Winter’s approaching slowly this year, yet though the mid-twenties temperatures of late may be deceptive enough to lure feet back into loose sandals, the sun’s rays aren’t quite bright enough to hide the fact that we’re into autumn now, and remembering the long weeks of last winter – when M and I drove each other crazy bounding off walls – drives me to take us out and about whilst the weather allows. We’re getting good at it, this getting around lark.
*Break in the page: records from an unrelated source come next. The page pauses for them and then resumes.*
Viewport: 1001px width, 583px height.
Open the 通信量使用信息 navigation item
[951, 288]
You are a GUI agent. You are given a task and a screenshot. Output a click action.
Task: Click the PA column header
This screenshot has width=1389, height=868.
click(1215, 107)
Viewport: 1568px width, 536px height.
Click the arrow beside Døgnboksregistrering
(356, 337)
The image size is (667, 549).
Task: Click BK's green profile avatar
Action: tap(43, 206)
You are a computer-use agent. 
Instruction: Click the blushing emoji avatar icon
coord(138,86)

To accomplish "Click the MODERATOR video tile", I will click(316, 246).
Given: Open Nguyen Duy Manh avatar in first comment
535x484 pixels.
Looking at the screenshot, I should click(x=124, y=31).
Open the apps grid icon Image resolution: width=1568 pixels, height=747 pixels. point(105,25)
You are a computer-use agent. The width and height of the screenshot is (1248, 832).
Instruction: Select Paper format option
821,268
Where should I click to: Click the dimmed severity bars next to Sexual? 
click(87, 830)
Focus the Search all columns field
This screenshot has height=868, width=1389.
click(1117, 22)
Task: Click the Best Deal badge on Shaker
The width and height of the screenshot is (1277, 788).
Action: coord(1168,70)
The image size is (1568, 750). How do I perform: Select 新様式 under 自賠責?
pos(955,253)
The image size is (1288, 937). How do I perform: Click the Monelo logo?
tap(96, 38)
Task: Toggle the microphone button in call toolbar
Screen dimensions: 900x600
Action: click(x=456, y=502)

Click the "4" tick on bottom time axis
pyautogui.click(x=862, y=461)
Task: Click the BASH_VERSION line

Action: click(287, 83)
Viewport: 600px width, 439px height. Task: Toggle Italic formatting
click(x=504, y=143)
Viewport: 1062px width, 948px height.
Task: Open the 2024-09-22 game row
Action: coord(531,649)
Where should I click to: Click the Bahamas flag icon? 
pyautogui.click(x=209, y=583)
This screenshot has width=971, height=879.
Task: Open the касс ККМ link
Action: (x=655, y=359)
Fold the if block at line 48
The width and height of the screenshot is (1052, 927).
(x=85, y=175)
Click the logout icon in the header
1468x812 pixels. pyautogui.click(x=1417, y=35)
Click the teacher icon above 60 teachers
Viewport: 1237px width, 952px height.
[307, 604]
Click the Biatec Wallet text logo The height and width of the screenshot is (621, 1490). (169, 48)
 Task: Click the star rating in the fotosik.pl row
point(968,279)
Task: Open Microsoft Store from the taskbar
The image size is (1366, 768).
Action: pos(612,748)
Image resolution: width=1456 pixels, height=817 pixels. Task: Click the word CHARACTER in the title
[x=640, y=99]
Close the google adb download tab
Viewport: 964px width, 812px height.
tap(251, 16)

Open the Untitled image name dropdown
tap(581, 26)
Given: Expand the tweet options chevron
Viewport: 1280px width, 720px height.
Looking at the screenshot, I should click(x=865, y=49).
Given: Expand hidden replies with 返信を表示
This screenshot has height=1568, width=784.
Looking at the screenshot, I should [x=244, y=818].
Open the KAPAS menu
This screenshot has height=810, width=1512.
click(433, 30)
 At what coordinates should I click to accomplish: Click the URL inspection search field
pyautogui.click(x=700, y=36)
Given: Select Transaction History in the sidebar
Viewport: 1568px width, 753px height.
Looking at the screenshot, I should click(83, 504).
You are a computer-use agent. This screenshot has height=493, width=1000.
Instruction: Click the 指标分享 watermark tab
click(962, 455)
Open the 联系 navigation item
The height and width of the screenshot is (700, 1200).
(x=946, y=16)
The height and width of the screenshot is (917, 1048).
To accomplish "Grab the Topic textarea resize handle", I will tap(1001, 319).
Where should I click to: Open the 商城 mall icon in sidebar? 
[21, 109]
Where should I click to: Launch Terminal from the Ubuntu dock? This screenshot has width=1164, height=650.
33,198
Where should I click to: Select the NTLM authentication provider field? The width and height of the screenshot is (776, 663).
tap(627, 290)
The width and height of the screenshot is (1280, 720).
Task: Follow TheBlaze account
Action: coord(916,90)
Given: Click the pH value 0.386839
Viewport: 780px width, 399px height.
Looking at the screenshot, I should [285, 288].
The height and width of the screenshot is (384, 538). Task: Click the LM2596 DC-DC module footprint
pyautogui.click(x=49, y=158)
Considering how much of a nightmare it can be with just one baby in tow, I’m surprising myself at the routes we are navigating but then, I have got a great kid mashallah; M not only helps strap himself in, but obediently (most times) climbs and in and out as needed, or wanted, to take an independent seat on a metro, snuggle into my lap on a bus, smoosh his nose against a port-hole on a ferry. And through the bus rides and the long walks and the kerfuffle and rush of it all, T sleeps snuggled against me, waking only to breastfeeding or to flash me a beaming bright smile of awareness.
As time goes on, I’m finding it bothers me less and less what the people around me are saying – perhaps my skin’s toughening, perhaps I’m accepting my role as strange, uncultured yabanci mama or perhaps I’m just so utterly in love with these boys that no distraction of gossip can pull my attention away from their questioning eyes, M’s incessant incoherent vehement speech or chubby hands holding tight onto me. Whatever the reason, as my pram-plus-toddlerhands-plus-babywearingababy skill set improves – to the level I can now sup coffee, push a pram and carry a baby, yay Starbucks! – going out and about, exploring the city and expanding our daily life becomes easier, less stressful and, slowly but surely, I’m starting to enjoy it again, piece by piece, place by place, day by day.
But too I am grateful for the days when those temperatures drop and the rain clouds roll in, when instead of pushing myself to take us into the chaos, we can stay home, with no guilt, and create our own manic in the calm of those self-contained walls.